I have a quick question for DIYers: do you measure out your VG by exact weight when adding it or are you an "I just fill the bottle" type? I think both are fine but I'm a measurer. I dunno, it just feels wrong to measure out every other ingredient precisely and then dump an indeterminate "well, it's sorta near the top of the bottle so it's fine" amount of VG in to finish it off.
Mix straight into the juice bottle, thats why I am not interested in a magnetic stirrer. Nic first incase you stuff up the most expensive and harshest ingredient, concentrates, PG then VG last. The benefit of VG last is that you can keep going until near the top of the bottle then only start looking at the scale.
All finished bottles go onto a rotisserie that I made from a braai grid and wiper motor for about 30min or so while I clean up, pack away and click all the "make recipe" in the calculator.
I used to leave them on the rotisserie for the steep period, with a timer, and spin every day for a bit. I gave up on that.
 
My recipe calculator is set up for the following grams/ml:
PG: 1.038 (and concentrates as they are PG based)
VG: 1.26

Are these values correct?

They are but the overwhelming majority of recipe developers use 1ml = 1g for concentrates. It is scientifically wrong as very few concentrates have a specific gravity of 1.000. But that doesn't matter. My aim when mixing another person's recipe is not to be scientifically correct, it is to replicate the juice that they created. If we are both wrong, it is fine - as long as we are both wrong by the same amount.

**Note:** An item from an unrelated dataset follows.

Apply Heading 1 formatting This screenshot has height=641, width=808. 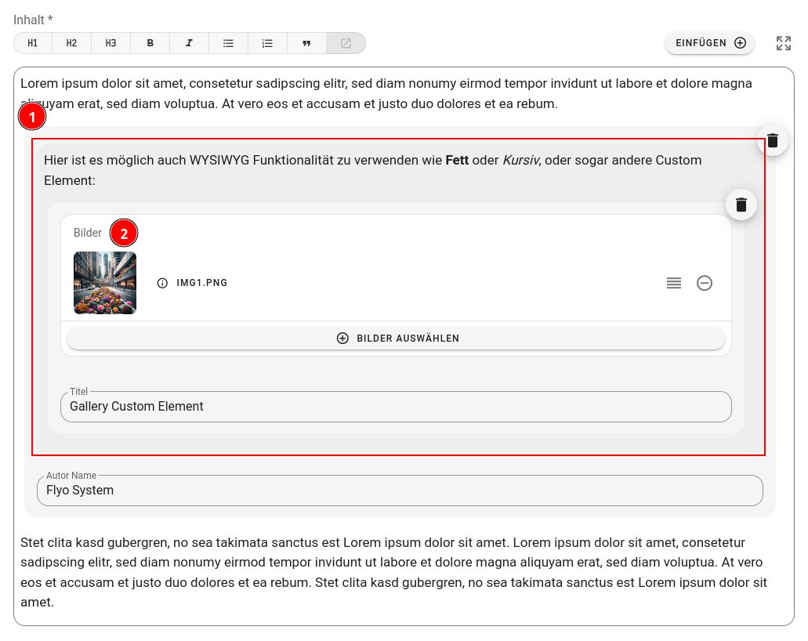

Percentages are always verified by weight, not by volume. When Wayne adds 4% of a flavour to a recipe, he adds 4g in a 100ml mix, not 4ml to a 100ml mix. If the specific flavour has a specific gravity of 1.1 and I use the correct SG, it means I will add 4.4g to 100ml. It is now a (slightly) different recipe.
 
They are but the overwhelming majority of recipe developers use 1ml = 1g for concentrates. It is scientifically wrong as very few concentrates have a specific gravity of 1.000. But that doesn't matter. My aim when mixing another person's recipe is not to be scientifically correct, it is to replicate the juice that they created. If we are both wrong, it is fine - as long as we are both wrong by the same amount.

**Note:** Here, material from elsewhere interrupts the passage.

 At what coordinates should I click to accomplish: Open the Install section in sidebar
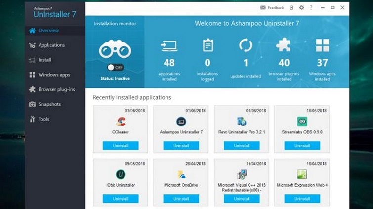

Percentages are always verified by weight, not by volume. When Wayne adds 4% of a flavour to a recipe, he adds 4g in a 100ml mix, not 4ml to a 100ml mix. If the specific flavour has a specific gravity of 1.1 and I use the correct SG, it means I will add 4.4g to 100ml. It is now a (slightly) different recipe.
Thanks Rich. So I'm more likely to get the recipe as it was meant to be using 1.0 for my concentrates. I shall make the adjustment :)
 
Indeed. What I don't know as yet, but will find out, is whether one also uses 1:1 or 1.26 as the weight of VG flavours like the RF range. That would make a big difference as 4% of the flavour by volume in a 100ml would equal 5.04g of the flavour by weight: 4x1.26 = 5.04. I don't have any VG-based flavours and don't intend getting any but it would still be good to know.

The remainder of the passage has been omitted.